Task brief
Take from the data every line in which the word "menu" is found.

(Dataset entries)

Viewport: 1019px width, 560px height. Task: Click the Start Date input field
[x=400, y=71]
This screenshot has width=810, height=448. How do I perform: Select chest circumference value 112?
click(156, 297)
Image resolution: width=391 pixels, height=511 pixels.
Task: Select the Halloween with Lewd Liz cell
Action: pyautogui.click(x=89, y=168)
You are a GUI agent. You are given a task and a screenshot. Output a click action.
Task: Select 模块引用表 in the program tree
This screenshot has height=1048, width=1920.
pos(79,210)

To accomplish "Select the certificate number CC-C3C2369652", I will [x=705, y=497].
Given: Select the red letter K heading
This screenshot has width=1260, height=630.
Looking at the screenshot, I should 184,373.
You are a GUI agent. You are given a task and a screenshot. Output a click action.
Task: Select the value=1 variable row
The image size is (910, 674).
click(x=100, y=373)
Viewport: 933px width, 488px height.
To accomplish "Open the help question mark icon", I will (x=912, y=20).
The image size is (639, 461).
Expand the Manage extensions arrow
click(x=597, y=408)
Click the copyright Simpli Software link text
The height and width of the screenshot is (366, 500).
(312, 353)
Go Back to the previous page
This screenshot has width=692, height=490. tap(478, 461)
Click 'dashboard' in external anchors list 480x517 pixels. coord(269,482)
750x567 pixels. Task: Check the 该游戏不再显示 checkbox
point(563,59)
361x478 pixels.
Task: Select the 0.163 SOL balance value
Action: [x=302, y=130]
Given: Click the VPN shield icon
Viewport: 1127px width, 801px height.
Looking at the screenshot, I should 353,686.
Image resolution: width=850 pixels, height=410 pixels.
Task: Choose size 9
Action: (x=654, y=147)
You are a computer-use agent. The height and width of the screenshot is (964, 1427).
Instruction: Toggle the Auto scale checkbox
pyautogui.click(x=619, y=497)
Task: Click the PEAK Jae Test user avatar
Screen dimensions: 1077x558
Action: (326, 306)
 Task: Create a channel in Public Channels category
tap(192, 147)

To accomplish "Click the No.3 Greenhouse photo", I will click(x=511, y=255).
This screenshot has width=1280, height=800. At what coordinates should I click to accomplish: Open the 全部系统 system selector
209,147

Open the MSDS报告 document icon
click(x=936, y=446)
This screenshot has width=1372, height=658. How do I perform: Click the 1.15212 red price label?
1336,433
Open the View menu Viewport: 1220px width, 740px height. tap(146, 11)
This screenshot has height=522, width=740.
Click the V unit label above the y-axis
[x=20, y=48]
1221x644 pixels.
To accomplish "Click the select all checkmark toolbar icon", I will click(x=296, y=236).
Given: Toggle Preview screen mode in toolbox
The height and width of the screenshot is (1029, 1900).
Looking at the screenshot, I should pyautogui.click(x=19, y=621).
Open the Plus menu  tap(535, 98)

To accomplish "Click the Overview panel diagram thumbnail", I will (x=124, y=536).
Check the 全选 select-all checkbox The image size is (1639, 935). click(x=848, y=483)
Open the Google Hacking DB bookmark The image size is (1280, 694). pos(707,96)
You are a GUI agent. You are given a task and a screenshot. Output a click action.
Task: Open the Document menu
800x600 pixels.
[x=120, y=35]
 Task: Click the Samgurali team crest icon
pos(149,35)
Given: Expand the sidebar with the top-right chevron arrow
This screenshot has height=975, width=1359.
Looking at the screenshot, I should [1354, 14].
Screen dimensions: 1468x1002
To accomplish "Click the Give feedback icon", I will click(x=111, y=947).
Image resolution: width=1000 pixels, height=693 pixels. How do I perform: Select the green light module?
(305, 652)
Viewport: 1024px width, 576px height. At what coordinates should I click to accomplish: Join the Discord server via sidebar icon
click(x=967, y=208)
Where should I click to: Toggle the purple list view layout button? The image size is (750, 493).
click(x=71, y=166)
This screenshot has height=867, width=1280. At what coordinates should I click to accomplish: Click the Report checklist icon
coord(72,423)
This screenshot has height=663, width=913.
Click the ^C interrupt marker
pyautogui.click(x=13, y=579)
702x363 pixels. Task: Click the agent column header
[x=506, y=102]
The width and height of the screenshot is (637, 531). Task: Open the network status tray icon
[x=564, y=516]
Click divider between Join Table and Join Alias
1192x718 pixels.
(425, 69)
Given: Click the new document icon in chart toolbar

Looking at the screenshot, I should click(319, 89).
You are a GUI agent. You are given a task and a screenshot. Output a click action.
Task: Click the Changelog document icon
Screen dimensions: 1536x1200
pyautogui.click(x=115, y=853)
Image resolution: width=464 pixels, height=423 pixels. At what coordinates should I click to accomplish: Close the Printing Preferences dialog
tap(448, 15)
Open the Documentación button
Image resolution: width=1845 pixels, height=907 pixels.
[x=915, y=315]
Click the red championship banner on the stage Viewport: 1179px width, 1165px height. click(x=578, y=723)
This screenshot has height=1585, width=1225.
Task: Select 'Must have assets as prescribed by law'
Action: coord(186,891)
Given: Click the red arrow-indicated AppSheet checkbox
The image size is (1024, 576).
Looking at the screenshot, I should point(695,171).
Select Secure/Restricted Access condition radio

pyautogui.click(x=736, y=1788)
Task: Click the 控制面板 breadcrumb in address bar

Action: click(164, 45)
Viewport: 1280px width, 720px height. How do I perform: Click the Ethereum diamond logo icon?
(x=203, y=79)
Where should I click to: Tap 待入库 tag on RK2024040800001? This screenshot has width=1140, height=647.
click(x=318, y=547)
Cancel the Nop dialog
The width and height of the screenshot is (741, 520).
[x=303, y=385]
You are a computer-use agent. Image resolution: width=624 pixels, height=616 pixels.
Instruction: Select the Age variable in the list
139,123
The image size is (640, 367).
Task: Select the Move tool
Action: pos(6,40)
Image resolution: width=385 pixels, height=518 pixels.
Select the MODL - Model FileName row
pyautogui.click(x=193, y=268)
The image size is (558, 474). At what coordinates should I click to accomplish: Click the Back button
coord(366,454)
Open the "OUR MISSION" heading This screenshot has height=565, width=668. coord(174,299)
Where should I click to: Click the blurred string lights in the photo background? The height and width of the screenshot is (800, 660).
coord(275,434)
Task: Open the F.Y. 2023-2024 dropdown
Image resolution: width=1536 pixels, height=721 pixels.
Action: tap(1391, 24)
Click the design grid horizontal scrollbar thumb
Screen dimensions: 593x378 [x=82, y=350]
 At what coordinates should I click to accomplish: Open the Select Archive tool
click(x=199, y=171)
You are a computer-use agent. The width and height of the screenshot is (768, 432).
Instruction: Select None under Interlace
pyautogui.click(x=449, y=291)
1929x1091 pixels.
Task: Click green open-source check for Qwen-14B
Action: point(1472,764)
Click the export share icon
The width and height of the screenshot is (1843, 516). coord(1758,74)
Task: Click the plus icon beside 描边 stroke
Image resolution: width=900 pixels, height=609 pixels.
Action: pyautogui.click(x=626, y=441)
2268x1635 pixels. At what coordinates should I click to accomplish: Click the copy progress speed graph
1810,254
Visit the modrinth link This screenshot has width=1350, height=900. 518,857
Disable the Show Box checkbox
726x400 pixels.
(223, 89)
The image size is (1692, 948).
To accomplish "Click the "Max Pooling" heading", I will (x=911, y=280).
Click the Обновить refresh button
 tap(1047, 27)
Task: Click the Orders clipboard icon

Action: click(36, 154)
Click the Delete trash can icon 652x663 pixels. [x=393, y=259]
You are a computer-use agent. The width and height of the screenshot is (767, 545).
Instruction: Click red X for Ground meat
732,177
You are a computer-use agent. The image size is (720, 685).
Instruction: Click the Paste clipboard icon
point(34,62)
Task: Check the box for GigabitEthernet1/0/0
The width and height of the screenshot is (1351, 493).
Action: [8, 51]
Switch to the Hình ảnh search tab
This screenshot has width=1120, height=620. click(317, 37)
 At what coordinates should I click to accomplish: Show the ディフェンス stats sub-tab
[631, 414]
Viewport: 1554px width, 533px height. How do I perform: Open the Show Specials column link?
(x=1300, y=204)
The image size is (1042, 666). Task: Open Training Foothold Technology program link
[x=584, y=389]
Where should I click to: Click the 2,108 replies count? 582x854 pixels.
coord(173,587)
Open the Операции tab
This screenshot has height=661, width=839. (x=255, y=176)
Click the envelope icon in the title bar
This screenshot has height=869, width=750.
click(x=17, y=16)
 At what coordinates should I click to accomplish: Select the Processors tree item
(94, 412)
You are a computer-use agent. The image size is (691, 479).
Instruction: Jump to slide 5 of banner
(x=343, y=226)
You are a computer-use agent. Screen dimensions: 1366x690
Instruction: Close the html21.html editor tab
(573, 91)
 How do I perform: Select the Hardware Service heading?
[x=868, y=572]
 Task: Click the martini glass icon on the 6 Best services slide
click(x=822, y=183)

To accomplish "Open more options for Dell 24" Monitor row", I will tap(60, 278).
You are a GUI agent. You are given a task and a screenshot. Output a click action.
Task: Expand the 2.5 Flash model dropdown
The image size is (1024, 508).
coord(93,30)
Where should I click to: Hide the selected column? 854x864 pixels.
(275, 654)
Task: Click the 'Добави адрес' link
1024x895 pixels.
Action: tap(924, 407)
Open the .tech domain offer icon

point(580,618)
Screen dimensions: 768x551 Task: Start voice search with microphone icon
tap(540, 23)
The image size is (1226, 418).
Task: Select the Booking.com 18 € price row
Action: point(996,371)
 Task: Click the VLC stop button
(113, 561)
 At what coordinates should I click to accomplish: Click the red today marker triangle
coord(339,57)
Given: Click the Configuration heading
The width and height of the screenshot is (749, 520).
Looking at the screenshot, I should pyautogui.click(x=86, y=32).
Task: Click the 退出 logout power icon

Task solution
Open the View menu Viewport: 1220px width, 740px height. tap(146, 11)
Open the Plus menu  tap(535, 98)
Task: Open the Document menu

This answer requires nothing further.